Mais dans notre affaire, le poison est précisément pour Vallentin le prétexte à ses abus. C’est la première hypothèse qu’il fait en voyant mourir ses animaux, la seule explication à laquelle il se tiendra, sans rien faire pour la vérifier.

Interrogatoire de Vallentin, audience du 28 janvier, 1842

D.

Avez-vous fait procéder à l’examen de vos bestiaux, à leur autopsie par un homme de l’art ? Non, Monsieur. Le vieux nègre de l’habitation qui, depuis 40 ans soigne les bestiaux, fut appelé ; il m’a dit que cela serait inutile, qu’il n’y avait pas de remède.

D.

Il est fâcheux que cette autopsie n’ait pas eu lieu. L’examen de l’estomac, des viscères et des autres parties internes des animaux aurait pu nous donner la preuve qu’ilsétaient morts par d’autre cause que celle du poison.

le Conseiller Ménestrier:

Il n’y a donc pas de vétérinaire à Marie-Galante ? 

R.

Non, Monsieur.

D.

On voit bien que vous êtes sous l’influence de préoccupations que partagent la plupart des habitants.

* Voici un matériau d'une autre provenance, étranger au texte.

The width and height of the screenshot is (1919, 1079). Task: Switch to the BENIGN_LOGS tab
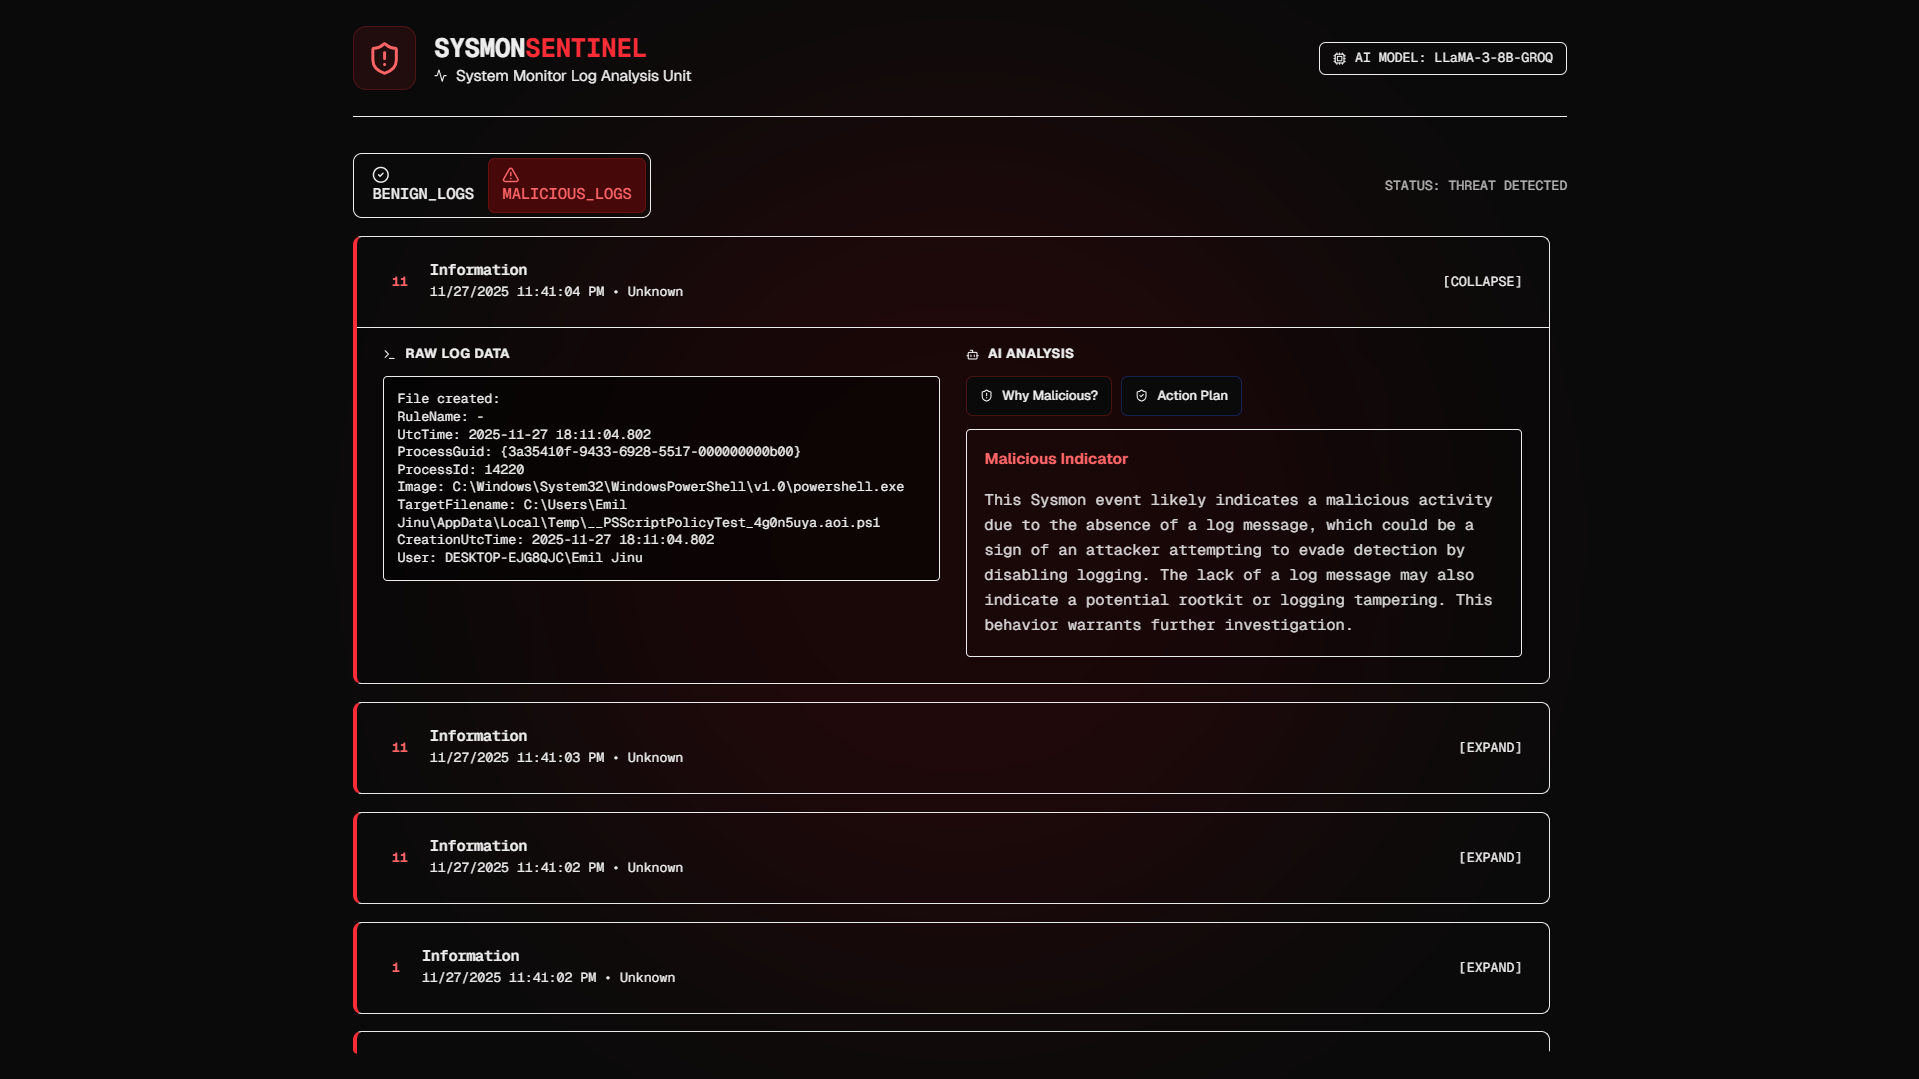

Vallentin partage l’obsession des colons pour le poison, savoir occulte des Nègres, que constate, effaré, le magistrat venu de France. Pour les colons, les épizooties n’existent pas ; la mort du bétail ne peut être imputée qu’à des actes de malveillance. Imitant leur maître, certains escalvent versent eux aussi dans la thèse du poison :

D.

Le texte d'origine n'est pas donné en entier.